De l’Algérie lumineuse à sa décennie noire à travers l’artiste Zineb Sedira

La créatrice reflète dans l’IVAM sa vision politique et poétique de l’histoire récente de ses racines

L’artiste d’origine française et racines algériennes Zineb Sedira exprime son étonnement parce qu’Albert Camus est pour beaucoup une référence dans la lutte pour les libertés. Il ne conteste pas la valeur de sa littérature, mais il rappelle avec force que « il n’a jamais rien dit contre le colonialisme » français en Algérie qui s’est achevé en 1962 après la guerre d’indépendance.  » La justice est la justice pour tout et pour tous », commente à propos de cette célèbre phrase du Nobel de France, « Entre la justice et ma mère, je préfère ma mère », qui a transcendé mutilée -« Des bombes sont lancées sur les tramways d’Alger. Ma mère est peut-être dans l’un d’eux. Si c’est la justice, je préfère ma mère, Camus a répondu à un étudiant.
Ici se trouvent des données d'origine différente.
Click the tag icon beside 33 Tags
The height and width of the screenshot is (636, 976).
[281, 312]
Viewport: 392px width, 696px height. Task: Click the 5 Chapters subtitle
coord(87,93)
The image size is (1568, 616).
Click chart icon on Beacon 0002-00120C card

La référence n’est pas sans importance, car la politique, le colonialisme et les années 60 en Algérie sont très présents dans l’exposition de Sedira qui s’ouvre aujourd’hui à l’IVAM. L’artiste, née à Paris en 1963 et résidant à Londres, revendique cette décennie où le pays de ses parents et où elle travaille est devenu une référence mondiale contre le colonialisme après son indépendance. Et il le fait avec des documents, des affiches, des films, des meubles.
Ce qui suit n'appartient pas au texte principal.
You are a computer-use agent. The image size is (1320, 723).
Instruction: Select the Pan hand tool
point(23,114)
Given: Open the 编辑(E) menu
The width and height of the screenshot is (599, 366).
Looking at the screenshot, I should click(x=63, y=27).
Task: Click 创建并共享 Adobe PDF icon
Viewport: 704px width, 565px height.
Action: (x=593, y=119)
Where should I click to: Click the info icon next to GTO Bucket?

Le festival panafricain de 1969 a marqué un tournant, comme en témoigne la vidéo réalisée par William Klein et commandée par le gouvernement algérien, ainsi que de nombreux films miliantes et anticolonialistes qui furent réalisés à cette époque.  » Ce mouvement militant a été un modèle pour beaucoup de gens, par exemple dans la lutte pour les droits civiques aux États-Unis, le mouvement contre la guerre au Vietnam, mai 68 ou même Woodstock », a expliqué l’artiste.

Sedira utilise de nombreux formats, photographies, vidéos, sculptures, installations, objets quotidiens, bandes dessinées, pour montrer sa relation avec l’Algérie à partir d’une « richesse de voix » qui se traduit par des œuvres « de caractère plus intime et plus personnelle »face à d’autres de type « plus collectif et de groupe ». Ainsi, ses pièces les plus autobiographiques s’imbriquent dans un discours plus documentaire et poétique dans une exposition, la première dédiée en Espagne à cette créatrice, réalisée en collaboration avec la Fondation Gulbenkian de Lisbonne et la Galerie nationale du Jeu de Paume de Paris, et que l’on peut voir dans le musée valencien jusqu’au 26 janvier.
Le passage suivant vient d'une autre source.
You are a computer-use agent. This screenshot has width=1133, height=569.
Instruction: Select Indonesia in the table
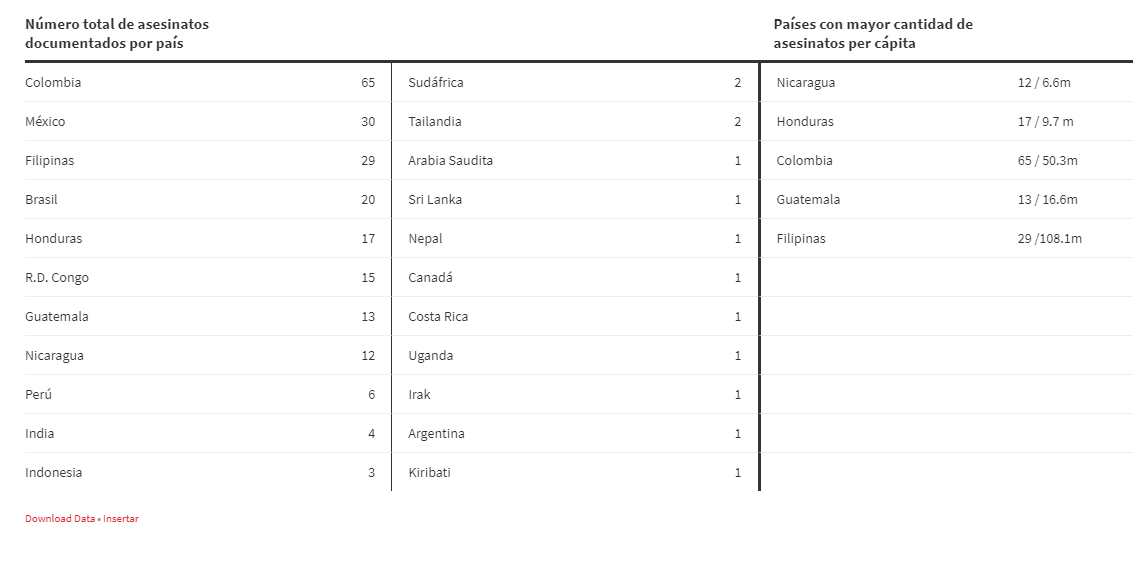(54, 473)
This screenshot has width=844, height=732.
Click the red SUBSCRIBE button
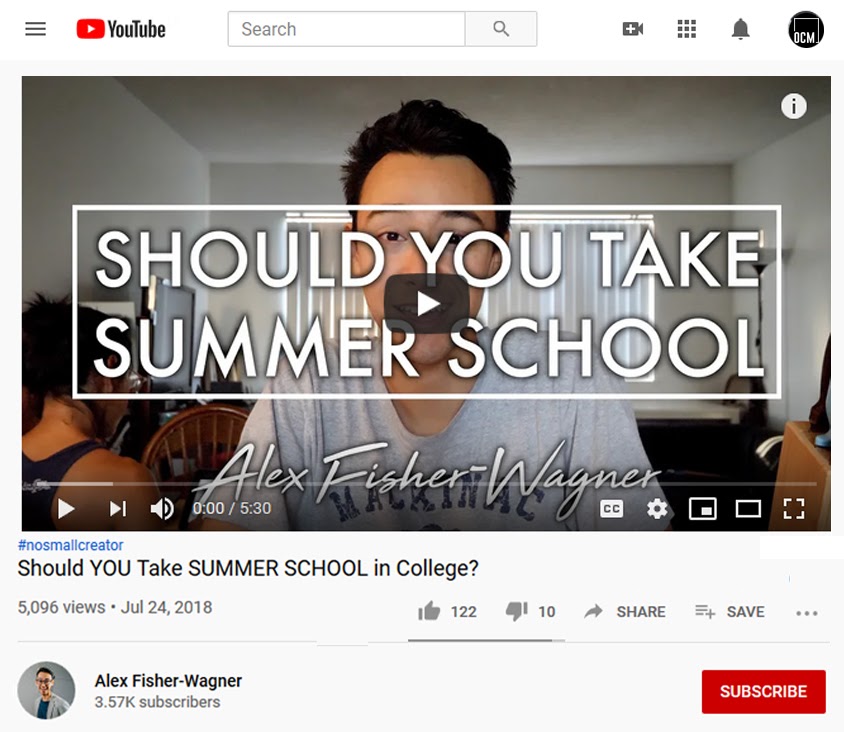(763, 692)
Un autre espace de l’exposition est consacré à « l’époque où l’état a lutté contre le terrorisme islamiste ». la soi-disant décennie noire, avec des dizaines de milliers de morts, et concrètement, réserve une place aux dessinateurs de bandes dessinées et aux journalistes qui sont devenus la cible des terroristes « pour rire en enfer » et rend hommage aux 103 informateurs et dessinateurs de bandes dessinées tués.  » Les journalistes et les illustrateurs ont compris que la meilleure façon de lutter était la satire et l’humour », a souligné Sedira devant les dessins et caricatures consacrés à ce souvenir.

Il offre une vision « très politique » de l’histoire récente du pays africain, y compris des photographies fantomatiques d’un bâtiment en ruine qui était un ancien centre français de torture, a déclaré le commissaire de l’exposition, le directeur de l’IVAM, José Miguel García Cortés. Mais l’exposition évoque aussi d’autres mondes plus poétiques et introspectifs, même si métaphoriquement ils ont aussi une lecture politique. C’est le cas du naufrage, une constante dans l’œuvre de cette artiste de projection internationale qui se fixe sur « l’impossibilité de se déplacer » et utilise la métaphore sur les naufrages de bateaux de migrants en Mauritanie pour inviter à la réflexion sur cette situation et « sur la mort ». Des photographies sur des entrepôts de sucre sont également exposées sur cette ligne, car l’itinéraire emprunté par cet édulcorant vers l’ouest depuis le centre du continent africain coïncide avec les anciennes routes esclavagistes.